## Input records:
=== Begin Enclosure ===

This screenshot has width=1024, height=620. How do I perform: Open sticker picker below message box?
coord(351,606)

=== End Enclosure ===
=== Begin Enclosure ===

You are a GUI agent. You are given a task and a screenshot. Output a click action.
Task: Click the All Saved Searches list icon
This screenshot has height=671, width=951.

=== End Enclosure ===
=== Begin Enclosure ===

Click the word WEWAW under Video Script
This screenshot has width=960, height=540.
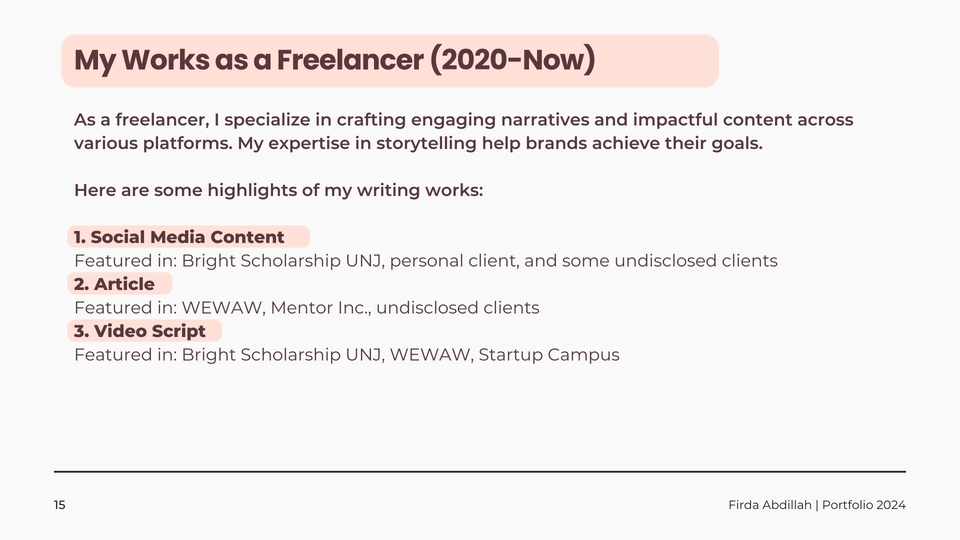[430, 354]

=== End Enclosure ===

## Exercise directions:
Copy, exactly and only, the lines above that begin with the one containing "Task: Click the All Saved Searches list icon" and finish with the one containing "This screenshot has height=671, width=951.".

## Response:
Task: Click the All Saved Searches list icon
This screenshot has height=671, width=951.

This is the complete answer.